Chester faced a sequence of questions at the hearing from Labor MP Julian Hill about what ASIC was doing to counter “high levels of non-compliance with the best interest duty and related obligations” it uncovered as part of its December 2019 Report (R642) into consumers’ timeshare experiences.
“We have a Damocles sword over the industry now,” Chester said, referencing the Roman fable about the sycophant who swapped roles with Sicily’s King Dionysius for a day, only to realise a sword hung over the throne by a horse hair.
The allusion is typically meant to convey the threat that hangs over people in power.
Chester underscored that threat by explaining the regulator is currently investigating a “major timeshare operator” and expects to follow proceedings into court over the next few months.
“We have an investigation under way and we made it very clear that if they don’t clean up their act, we will go back and look at the regulatory policy settings, and decide whether or not we go to a deferred sales model with a cooling off period,” Chester said.
After being asked whether consumers should be concerned about timeshare operator behaviour, Chester replied: “I think that’s the only conclusion that can be drawn.”
‘Despair and numbness’
The timeshare industry is a pain-point for the corporate regulator, which said it had “long been concerned” with the industry in its December 2019 report, Timeshare; Consumers’ experience.
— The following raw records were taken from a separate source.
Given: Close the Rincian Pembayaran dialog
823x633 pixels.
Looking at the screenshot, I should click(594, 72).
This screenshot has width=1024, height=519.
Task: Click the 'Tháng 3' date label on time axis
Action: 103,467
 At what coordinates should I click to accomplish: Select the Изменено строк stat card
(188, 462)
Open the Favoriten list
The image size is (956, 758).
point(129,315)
“The reports of misconduct cover a broad range of issues, including pressure-selling practices, misleading and deceptive conduct, access to and use of accommodation, exit arrangements and responsible lending,” ASIC stated in the report.
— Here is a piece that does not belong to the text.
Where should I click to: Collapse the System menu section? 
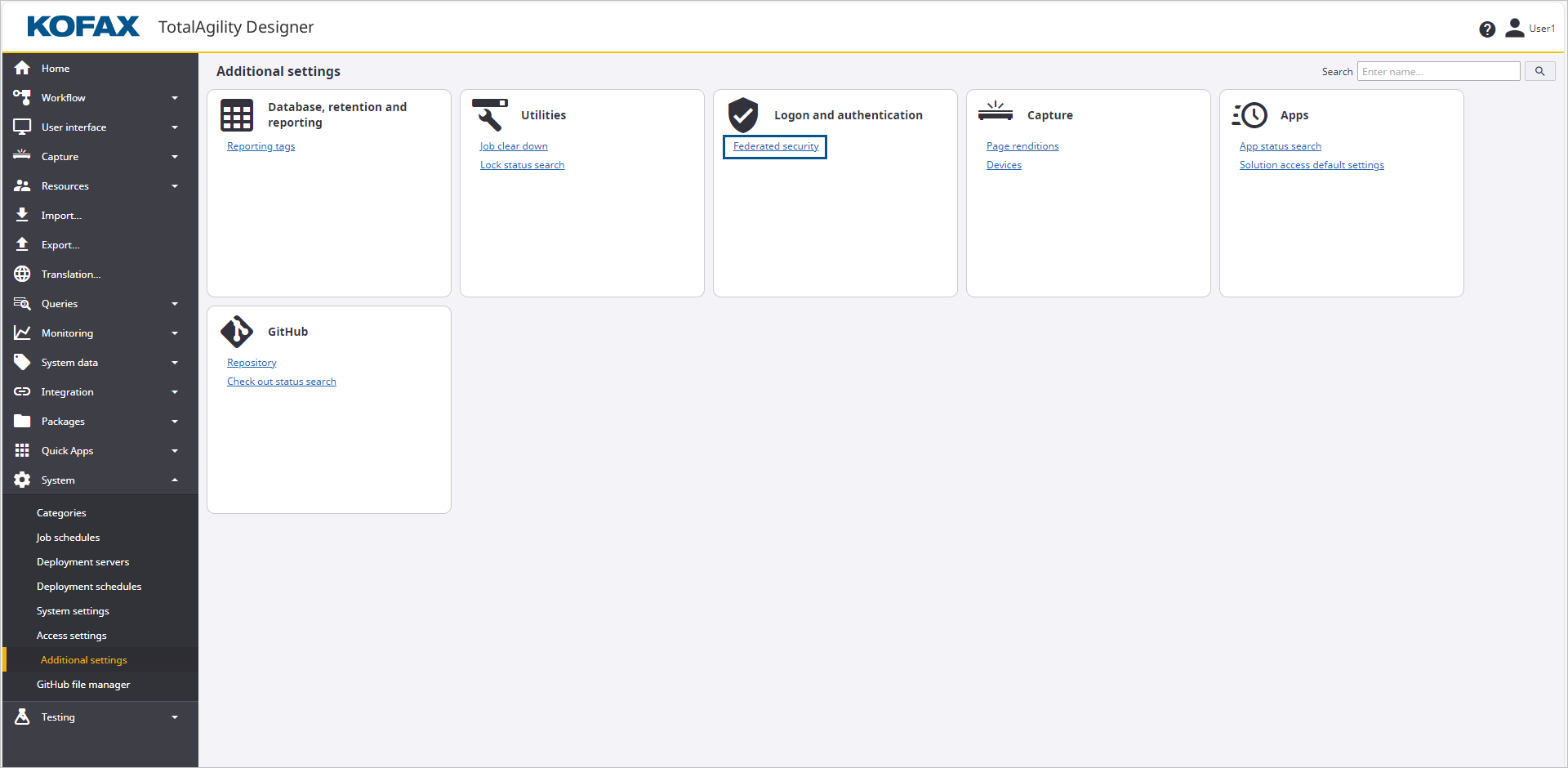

Time-share schemes involve fractional ownership of holiday accommodation and are considered managed investment schemes (MISs). Despite representing only 0.42 per cent of all MISs, one fifth of all reported MIS complaints received by ASIC in FY19 involved time-share schemes.
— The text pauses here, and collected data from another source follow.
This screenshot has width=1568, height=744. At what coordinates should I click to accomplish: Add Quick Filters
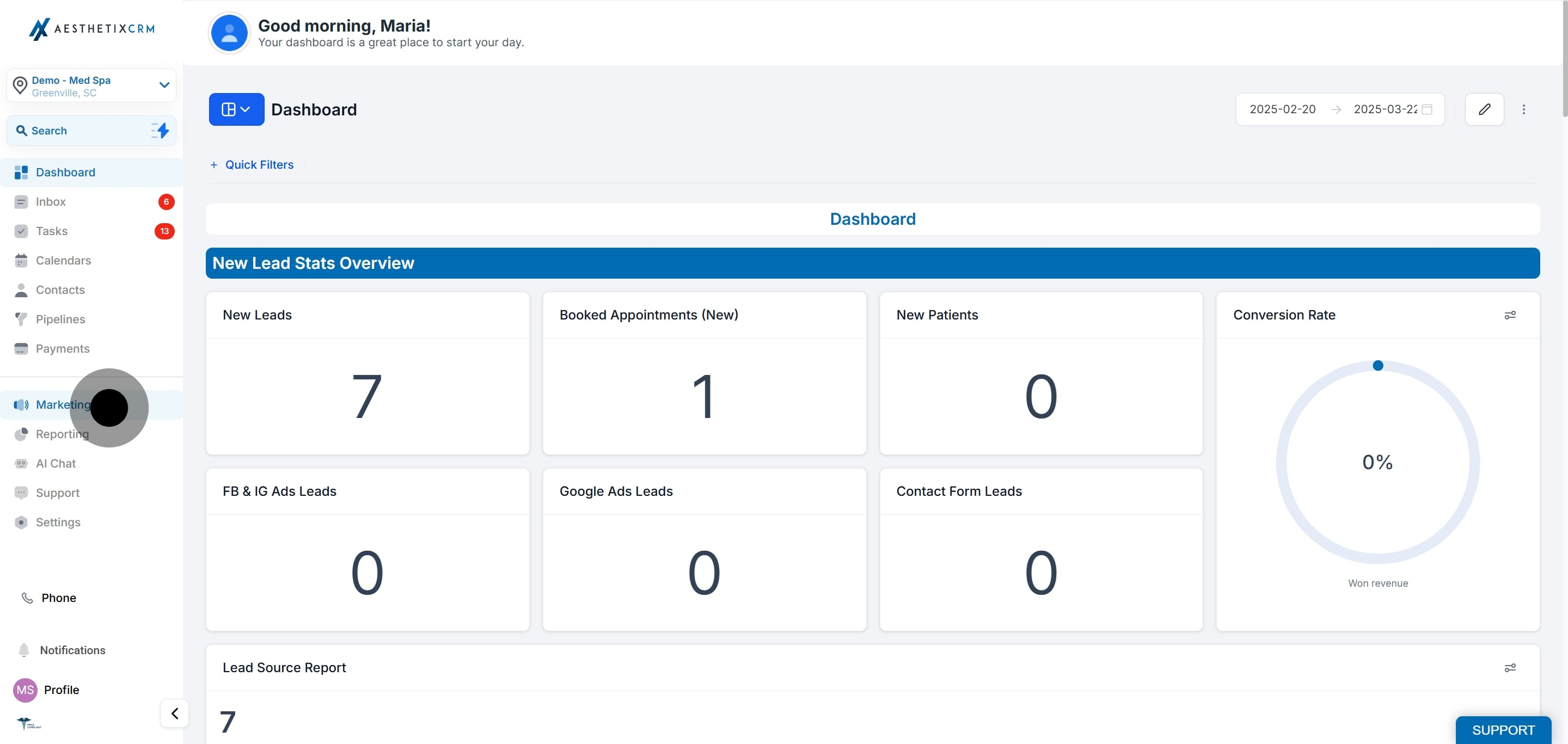point(252,165)
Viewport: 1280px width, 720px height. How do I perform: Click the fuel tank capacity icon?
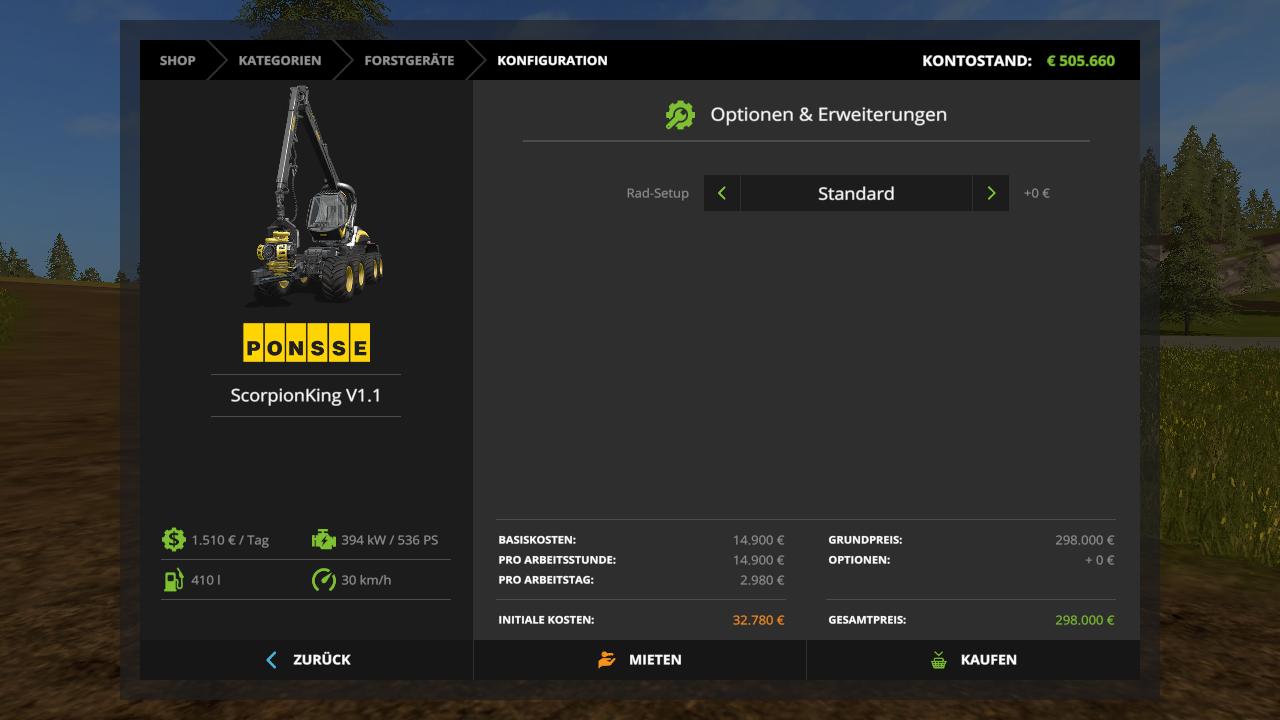pos(173,580)
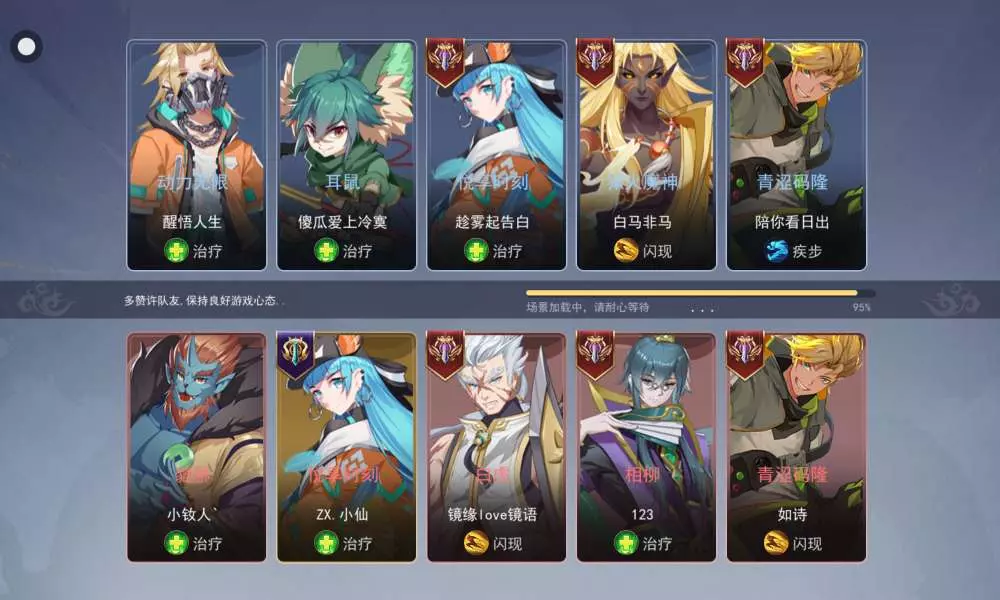1000x600 pixels.
Task: Click rank badge on 白马非马 card
Action: [x=595, y=62]
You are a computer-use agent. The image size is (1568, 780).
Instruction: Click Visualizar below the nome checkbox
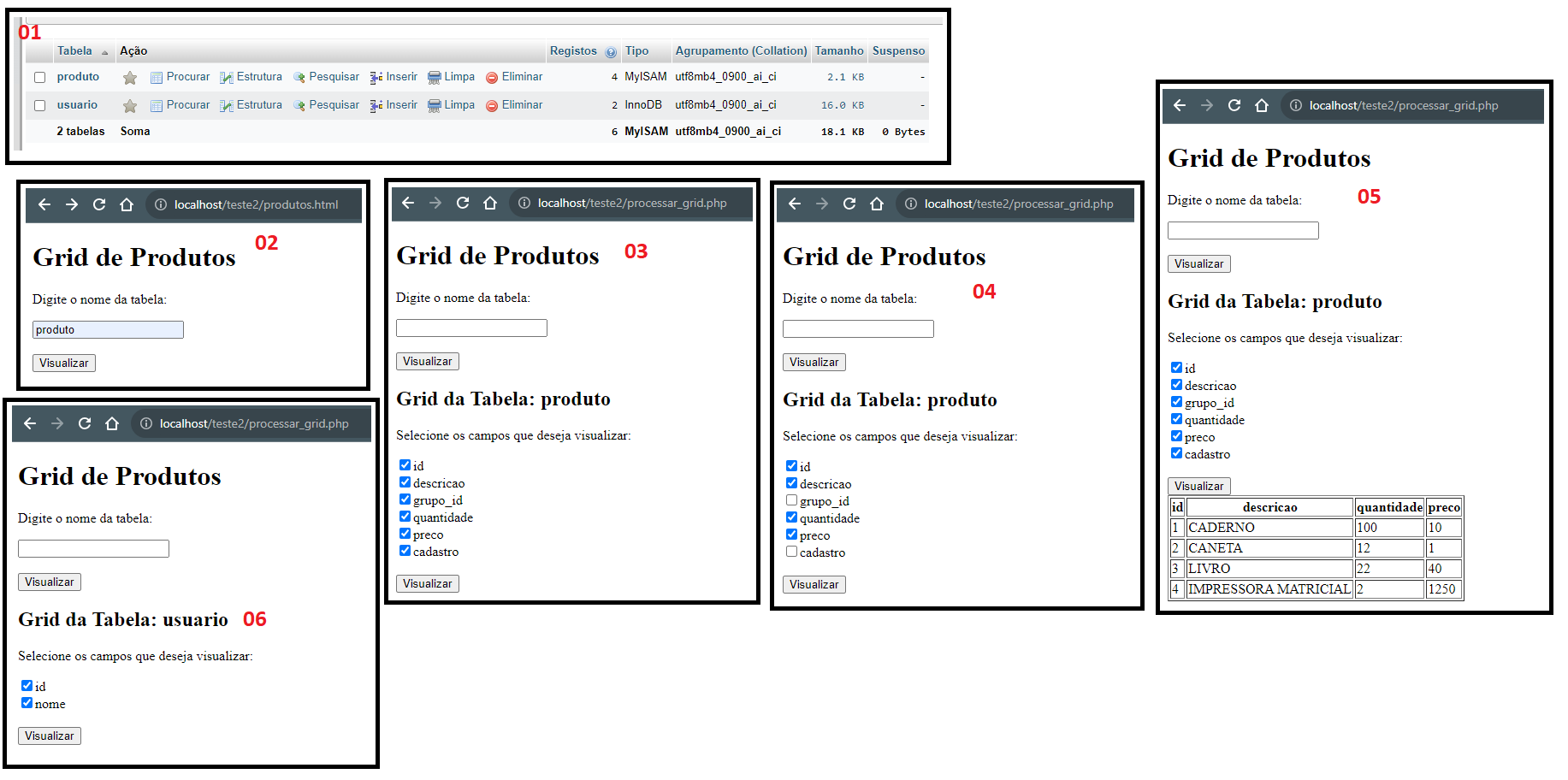(50, 736)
While some experience satisfaction with timeshare membership, ASIC stated, there was overall a “high level of discontent” among participants, whose feelings included “anger, frustration, disgust, despair and numbness”.
The Australian Financial Complaints Authority reports 13 per cent of all MIS complaints received in the 12 months to 1 November 2019 involved timeshare.
In 2018 CHOICE awarded Marriott, a major timeshare operator, its ‘Shonky’ award after it found booking through Marriott’s timeshares was 938 per cent more expensive than through an online booking site.
Easier settings
While timeshare operators are in the same regulatory category as financial advisers, they have far less oversight.
One of the many carve-outs from the Future of Financial Advice reforms was a release for time-share operators from the constraints of conflicted remuneration – approved by then-minister for financial services, Bill Shorten – due to them being sold primarily as ‘lifestyle products’ rather than investments.
Timeshare operators are still required, however, to act in the clients’ best interests, as well as act “efficiently, honestly and fairly”, as per the Corporations Act (s912A).
In March 2020 an ex-timeshare operator revealed how flimsy compliance settings could be in timeshares, saying timeshare statements of advice were “completely generic“. An example seen by this publication was a two page template that bore little resemblance to a financial advice SOA.
Last warning
Chester said ASIC was in the middle of undertaking a review of its regulatory guidance for timeshare operators when covid hit, which forced a halt to the work. Since then, the pandemic-induced reduction in tourism has made continuation of this study problematic.
“So we’ve put the industry on notice,” Chester said. “We’ll make a determination probably end of September as to whether or not the industry is behaving and whether anything further is required.”
Australia’s largest timeshare operator, Wyndham Vacation Clubs South Pacific, has declined from 373 advisers in 2018 to 113 in the 2021 Professional Planner Licensee Owners List.